I received an email during the week on what to do if you get a heart attack and are alone. Not the most cheerful thing.
For what it’s worth it says one should inhale and cough until help comes. It may be worthless advise. Then again!

We are often told to exercise and keep fit and have good diets to have a healthy heart. But still the Blood pressure and the cholesterol show up for visits!

I’m not a medic as you can tell. Neither were most of those who he words are found in the bible but they contain good guidance for healthy lifestyles. Words that cut to the heart!


The psalm sums it up when it says:

If today you hear his voice, harden not your hearts.

A hard hearted person is not a pretty person.
The dictionary defines hardened
as cold,
insensitive,
unfeeling,
and unyielding.

 If you’re honest with yourself, you’ll have to agree that there are certain areas of your life where you have a hard heart toward God.

We’ve heard the phrase: hard as nails

We are all capable of great evil. Killing, stealing, adultery, jealousy, envy….always thinking of themselves. Always No 1. Someone who knows it all. Have nothing to learn from anyone. Never hear the voice of God or conscience or neighbour.

Do we have anything we can do in such a situation. The gospel says we should point out to a person where they are going wrong, the hurt they are causing not just to others  but to themselves as well.

This is not easy. I read somewhere that nagging a person with an addiction to give up can be counter productive as the addiction can have deep and complicated roots.

There’s a danger too for us in how we advise others as we all have our own demons to deal with.

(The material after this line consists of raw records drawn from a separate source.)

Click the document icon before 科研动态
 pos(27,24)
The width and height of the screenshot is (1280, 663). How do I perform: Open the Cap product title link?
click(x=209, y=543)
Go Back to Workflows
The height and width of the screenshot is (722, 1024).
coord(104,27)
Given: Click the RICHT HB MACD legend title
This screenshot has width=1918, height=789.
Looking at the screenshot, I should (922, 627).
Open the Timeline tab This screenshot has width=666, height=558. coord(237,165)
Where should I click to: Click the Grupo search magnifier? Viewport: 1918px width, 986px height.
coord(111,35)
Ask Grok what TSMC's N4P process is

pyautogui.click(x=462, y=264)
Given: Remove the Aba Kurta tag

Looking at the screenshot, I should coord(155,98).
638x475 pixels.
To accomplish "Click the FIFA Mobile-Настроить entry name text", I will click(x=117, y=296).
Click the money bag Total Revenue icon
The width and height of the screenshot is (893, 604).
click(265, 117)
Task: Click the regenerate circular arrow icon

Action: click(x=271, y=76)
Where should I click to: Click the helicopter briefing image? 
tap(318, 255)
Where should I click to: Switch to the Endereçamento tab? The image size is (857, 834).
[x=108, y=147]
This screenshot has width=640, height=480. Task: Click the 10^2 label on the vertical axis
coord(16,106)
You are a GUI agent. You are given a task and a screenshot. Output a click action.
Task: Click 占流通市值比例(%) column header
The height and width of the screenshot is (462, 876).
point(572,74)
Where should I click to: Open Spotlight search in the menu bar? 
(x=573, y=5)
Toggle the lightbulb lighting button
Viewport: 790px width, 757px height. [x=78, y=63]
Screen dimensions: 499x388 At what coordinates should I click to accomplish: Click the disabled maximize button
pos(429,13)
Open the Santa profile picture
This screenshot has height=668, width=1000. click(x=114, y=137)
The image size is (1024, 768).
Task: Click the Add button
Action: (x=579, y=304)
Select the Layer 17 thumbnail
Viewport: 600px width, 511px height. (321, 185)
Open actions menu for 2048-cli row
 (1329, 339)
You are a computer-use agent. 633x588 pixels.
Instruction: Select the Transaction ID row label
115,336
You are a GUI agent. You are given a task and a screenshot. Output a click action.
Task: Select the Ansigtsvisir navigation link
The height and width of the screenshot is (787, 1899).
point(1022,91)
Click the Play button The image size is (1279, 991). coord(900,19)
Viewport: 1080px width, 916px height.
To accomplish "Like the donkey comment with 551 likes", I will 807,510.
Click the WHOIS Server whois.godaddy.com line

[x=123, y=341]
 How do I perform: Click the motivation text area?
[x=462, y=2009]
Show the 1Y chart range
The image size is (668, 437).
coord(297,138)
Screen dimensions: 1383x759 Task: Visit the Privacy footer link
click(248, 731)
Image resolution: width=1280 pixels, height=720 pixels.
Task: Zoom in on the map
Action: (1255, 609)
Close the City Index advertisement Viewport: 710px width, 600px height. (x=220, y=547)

Maybe the heart we should begin with is our own.

Do I listen to God? Or how well do I listen?
My conscience?
The advise I get?

None of us listen as we should,
None of us has the perfect heart….

Is there any way of reversing the condition…..Prayer, reflection, reading, confession, seeking reconciliation and renewing friendships. Just as walking is good for our physical heart condition, walking in a new direction towards God and away from evil is good for our hardened hearts.

St. Bernard of Clairvaux, thinks busyness can precipitate a hardness of heart.
It is necessary to pay attention to the dangers of excessive activity, regardless of one's condition and occupation, observes the saint, because -- as he said to the Pope of that time, and to all Popes and to all of us -- numerous occupations often lead to "hardness of heart," "they are no more than suffering for the spirit, loss of intelligence and dispersion of grace" (De Consideratione, II, 3).


So we pray that Jesus teach us the art
of bringing those who err (including ourselves) back ……..
without embittering or humiliating;
without any feeling of superiority,

but simply because they are our brothers and sisters.
 All in need of renewed and softer listening hearts.